Am 2. Februar, 11./12. Februar und 26./27. Februar 2026 hat das Bundesamt für Logistik und Mobilität (BALM) wieder bundesweite Schwerpunktkontrollen hinsichtlich der Überwachung zur Einhaltung der Regelungen zu den Kabotagebestimmungen sowie zur Durchsetzung des Verbots des Verbringens der regelmäßigen wöchentlichen Ruhezeit im Fahrzeug durchgeführt.
An 97 Kontrollstellen waren demnach 458 Kontrollkräfte des Verkehrskontrolldienstes im Einsatz. Zudem wurden unter anderem 42 Technikexperten zur Durchführung von technischen Unterwegskontrollen eingebunden.
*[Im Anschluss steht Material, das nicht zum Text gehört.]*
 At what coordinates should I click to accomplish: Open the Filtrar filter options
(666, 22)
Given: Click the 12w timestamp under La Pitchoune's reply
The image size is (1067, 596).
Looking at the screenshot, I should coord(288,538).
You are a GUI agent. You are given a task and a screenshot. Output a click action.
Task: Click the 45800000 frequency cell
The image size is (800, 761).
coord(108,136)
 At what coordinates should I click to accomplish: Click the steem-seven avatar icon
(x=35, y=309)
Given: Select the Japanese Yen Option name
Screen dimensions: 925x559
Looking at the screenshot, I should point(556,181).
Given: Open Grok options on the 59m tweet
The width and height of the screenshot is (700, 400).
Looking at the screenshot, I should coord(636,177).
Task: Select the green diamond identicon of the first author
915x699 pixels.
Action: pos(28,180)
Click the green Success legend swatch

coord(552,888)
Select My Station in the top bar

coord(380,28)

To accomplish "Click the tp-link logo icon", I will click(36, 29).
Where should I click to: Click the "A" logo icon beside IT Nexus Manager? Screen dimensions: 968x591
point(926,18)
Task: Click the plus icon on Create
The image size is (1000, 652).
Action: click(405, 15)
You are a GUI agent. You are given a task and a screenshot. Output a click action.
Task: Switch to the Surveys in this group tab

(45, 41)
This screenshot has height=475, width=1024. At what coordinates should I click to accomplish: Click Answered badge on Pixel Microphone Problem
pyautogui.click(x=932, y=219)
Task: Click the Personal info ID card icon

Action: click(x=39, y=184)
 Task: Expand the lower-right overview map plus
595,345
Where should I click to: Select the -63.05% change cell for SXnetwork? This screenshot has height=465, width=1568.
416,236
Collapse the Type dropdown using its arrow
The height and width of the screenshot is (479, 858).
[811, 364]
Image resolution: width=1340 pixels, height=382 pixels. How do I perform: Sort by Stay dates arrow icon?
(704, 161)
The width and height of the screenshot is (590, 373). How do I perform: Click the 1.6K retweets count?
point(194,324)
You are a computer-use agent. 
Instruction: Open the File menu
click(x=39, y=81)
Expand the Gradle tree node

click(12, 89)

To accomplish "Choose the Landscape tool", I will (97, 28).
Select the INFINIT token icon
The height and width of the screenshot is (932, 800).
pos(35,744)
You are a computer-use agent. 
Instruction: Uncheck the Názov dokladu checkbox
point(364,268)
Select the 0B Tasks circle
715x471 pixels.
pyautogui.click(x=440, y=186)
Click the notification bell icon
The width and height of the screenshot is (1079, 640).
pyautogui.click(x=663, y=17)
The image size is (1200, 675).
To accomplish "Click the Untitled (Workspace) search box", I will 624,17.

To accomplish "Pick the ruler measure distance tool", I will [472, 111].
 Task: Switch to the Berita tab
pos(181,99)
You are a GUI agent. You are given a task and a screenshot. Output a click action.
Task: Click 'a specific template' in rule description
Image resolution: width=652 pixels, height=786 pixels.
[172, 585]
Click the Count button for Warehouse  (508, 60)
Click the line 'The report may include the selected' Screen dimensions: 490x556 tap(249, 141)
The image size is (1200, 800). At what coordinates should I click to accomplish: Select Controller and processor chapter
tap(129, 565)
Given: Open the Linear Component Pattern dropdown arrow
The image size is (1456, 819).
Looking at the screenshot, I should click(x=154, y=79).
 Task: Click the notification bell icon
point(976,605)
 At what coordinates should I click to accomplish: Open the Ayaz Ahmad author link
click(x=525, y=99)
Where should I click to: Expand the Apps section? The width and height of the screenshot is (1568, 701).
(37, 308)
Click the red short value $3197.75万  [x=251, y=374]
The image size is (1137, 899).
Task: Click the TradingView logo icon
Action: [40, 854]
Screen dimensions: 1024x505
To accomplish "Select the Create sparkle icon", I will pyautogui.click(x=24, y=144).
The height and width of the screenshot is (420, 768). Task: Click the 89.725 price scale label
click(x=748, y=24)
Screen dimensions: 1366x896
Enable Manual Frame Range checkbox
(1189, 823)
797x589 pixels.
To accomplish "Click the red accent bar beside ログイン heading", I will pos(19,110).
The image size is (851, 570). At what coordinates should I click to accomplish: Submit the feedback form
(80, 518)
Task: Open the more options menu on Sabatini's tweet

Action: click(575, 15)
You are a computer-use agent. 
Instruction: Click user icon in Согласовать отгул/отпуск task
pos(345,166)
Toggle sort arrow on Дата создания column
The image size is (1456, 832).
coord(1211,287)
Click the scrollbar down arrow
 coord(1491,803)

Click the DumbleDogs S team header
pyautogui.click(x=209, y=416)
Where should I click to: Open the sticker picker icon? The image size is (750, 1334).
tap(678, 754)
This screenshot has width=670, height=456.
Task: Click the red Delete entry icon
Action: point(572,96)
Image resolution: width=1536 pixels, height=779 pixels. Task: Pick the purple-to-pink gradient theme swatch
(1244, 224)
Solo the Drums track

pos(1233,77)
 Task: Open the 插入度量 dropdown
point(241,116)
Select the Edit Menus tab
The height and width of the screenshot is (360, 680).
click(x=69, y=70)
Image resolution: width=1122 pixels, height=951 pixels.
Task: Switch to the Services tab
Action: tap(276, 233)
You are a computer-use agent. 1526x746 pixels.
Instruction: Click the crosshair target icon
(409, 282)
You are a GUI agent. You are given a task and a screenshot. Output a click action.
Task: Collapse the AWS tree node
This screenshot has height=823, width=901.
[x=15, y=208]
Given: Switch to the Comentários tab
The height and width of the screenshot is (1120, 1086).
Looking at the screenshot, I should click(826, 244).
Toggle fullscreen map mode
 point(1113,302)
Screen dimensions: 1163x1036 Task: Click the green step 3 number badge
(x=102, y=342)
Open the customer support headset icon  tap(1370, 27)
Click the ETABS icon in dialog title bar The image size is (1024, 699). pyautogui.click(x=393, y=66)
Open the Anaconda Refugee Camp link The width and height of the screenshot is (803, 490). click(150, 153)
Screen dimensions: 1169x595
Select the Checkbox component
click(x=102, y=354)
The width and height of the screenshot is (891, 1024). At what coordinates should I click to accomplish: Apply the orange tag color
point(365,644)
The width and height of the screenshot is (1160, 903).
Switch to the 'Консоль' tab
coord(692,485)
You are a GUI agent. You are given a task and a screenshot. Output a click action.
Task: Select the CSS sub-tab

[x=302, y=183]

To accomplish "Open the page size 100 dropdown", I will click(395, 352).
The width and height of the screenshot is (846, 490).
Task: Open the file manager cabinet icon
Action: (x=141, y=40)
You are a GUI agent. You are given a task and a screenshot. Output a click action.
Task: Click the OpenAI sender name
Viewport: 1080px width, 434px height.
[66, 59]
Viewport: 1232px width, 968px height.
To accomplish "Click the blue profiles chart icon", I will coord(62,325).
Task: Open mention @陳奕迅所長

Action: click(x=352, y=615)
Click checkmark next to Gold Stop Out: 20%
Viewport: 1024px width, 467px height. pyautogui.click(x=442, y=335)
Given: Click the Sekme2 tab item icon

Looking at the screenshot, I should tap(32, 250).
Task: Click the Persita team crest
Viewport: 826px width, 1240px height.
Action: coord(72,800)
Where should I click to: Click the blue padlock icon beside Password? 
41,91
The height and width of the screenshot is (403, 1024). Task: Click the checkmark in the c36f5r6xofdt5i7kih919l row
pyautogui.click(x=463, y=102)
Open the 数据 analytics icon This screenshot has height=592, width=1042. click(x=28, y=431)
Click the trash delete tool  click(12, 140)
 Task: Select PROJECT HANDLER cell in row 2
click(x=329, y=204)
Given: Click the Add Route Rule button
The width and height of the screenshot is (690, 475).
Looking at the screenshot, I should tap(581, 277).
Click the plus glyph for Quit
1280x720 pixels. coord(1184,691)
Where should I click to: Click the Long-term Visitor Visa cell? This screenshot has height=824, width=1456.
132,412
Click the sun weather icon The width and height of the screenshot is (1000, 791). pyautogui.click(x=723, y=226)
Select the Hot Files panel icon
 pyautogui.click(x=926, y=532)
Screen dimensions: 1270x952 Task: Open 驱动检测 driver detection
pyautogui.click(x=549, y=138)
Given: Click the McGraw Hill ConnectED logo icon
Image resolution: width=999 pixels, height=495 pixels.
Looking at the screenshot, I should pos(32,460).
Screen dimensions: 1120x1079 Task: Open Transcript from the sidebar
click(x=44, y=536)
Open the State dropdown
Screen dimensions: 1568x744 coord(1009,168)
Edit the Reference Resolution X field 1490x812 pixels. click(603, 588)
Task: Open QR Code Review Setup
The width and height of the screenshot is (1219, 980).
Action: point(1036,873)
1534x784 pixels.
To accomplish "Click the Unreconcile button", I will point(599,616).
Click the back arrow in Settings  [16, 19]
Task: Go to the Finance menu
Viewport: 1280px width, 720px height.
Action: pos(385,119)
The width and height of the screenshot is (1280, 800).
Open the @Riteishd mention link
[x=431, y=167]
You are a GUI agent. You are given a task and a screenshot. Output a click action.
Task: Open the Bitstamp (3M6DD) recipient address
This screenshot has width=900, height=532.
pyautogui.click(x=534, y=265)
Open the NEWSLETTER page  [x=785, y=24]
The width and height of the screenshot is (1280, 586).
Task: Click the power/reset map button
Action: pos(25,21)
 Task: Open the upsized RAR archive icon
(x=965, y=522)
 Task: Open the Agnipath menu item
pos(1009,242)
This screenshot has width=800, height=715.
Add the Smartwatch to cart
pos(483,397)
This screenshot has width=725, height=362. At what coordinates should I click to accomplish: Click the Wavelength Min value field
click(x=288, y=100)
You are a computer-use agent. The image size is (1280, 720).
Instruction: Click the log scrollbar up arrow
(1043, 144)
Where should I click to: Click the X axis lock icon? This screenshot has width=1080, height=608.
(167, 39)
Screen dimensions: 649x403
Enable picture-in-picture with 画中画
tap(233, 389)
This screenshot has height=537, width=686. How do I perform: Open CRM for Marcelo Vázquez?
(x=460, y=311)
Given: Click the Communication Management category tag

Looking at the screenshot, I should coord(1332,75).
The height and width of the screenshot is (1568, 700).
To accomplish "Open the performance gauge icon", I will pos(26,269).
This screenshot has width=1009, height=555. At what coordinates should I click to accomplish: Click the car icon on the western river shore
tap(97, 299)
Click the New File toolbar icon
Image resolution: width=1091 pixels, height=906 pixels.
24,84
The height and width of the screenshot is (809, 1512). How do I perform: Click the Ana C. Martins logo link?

Fokus auf Kabotage und wöchentliche Ruhezeit
Ein besonderes Augenmerk wurde bei der Auswahl der Kontrollorte auf stark von gebietsfremden Fahrzeugen befahrene Strecken und Verkehrsknotenpunkte, große Verlader aus der Industrie sowie Logistik- und Versandhandelsunternehmen gelegt. Im Rahmen der Kontrollaktionen im Februar wurden insgesamt 1624 Verkehrskontrollen durchgeführt.
Viele Beanstandungen bei ausländischen Lkw
Vor allem bei der Überprüfung der Einhaltung der Kabotagebestimmungen gingen den Kontrolleuren viele auffällige Lkw ins Netz. Es wurden 1215 Rechtsgebietskontrollen durchgeführt – dabei wurden 249 Beanstandungen mit 62 Verstößen festgestellt. 639 Rechtsgebietskontrollen bezogen sich auf die Einhaltung des Verbots des Verbringens der regelmäßigen wöchentlichen Ruhezeit im Fahrzeug, wobei 77 Verstöße gegen diese Regelungen festgestellt wurden.
Bei 33 Rechtsgebietskontrollen auf technische Mängel an Fahrzeugen, wurden insgesamt 33 Verstöße festgestellt.
Sicherheitsleistungen in sechsstelliger Höhe vereinnahmt
An Sicherheitsleistungen wurden unter Berücksichtigung aller Rechtsgebietskontrollen während der Schwerpunktkontrollen insgesamt 136.967 Euro vereinnahmt.